After bottoming out at about $76/barrel in September, oil prices turned upward in October. OPEC+ met and announced supply cuts of 2M barrels per day which resulted in oil prices passing $90/barrel in early October. The following graph shows the daily price movements over the past three months:
It’s pretty evident that OPEC+ would prefer to keep oil prices as close to $100/barrel as possible with the announcement of their production cuts, even with the attempted persuasion from the U.S. to go the opposite route and increase supply. Fuel suppliers were unhappy seeing the decline in profits they grew accustomed to over the past year. Unfortunately, the U.S. doesn’t have the ability internally to fill the gap as it may once had with shale production. Diesel is at its lowest seasonal level in 40 years and China demand only has one way to go at this point, up.
The graphs below show the movement of crude oil (converted to gallons) along with wholesale and retail fuel prices over the trailing 15 months:
Diesel wholesale prices increased sharply in October outpacing retail prices. This resulted in a large drop in retail margins throughout the month. Retail gas prices and wholesale were on similar trajectories, but retail gas price increased slightly more than wholesale which caused a small increase in profit margins for gas retail suppliers. The following graph shows the retail margins over the trailing 15 months:
Crack spreads increased in October to the second highest level in 2022 as show in the graph below. Sitting at over $1.35/gallon, these spreads are extremely elevated.

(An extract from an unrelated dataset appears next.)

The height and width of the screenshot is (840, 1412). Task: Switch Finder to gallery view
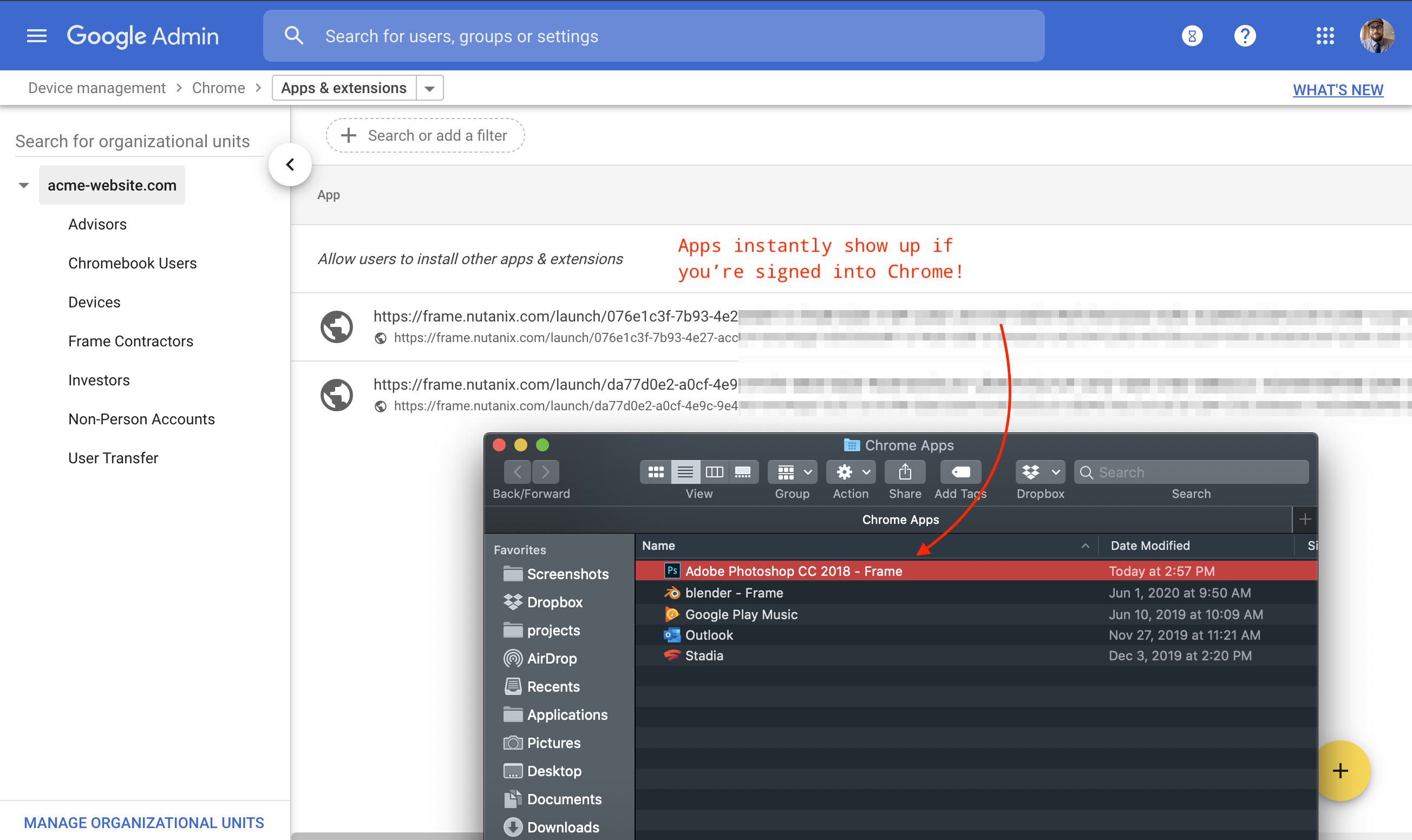[x=742, y=472]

Oil finished October at over $86/barrel, which was about 9% higher from where it ended in September. According to AAA, the national average gas price declined to $3.758/gallon, a drop of approximately $0.04/gallon. Diesel prices on the other hand showed a large ascent by about $0.44/gallon to a national average of $5.31/gallon.
As mentioned in our “East Coast Diesel Fuel Supply Alert”, the hot topic of the month was diesel supply falling to just 25 days’ worth of supply. While supply is tighter than we would like to see, especially on the East Coast, this has been the case for most of 2022. The news reports can be misleading seeing as this is more of an industry benchmark than an actual count down to how many days we have left until fuel has run out. However, the result of tight stockpiles will keep diesel prices elevated until supply begins to outgain demand.
With what we know presently, Sokolis Group believes that oil prices will remain in the $85-95/barrel range. They could increase further if supply were to get even tighter, or demand increases sharply. We will do our best to keep you updated with the latest news.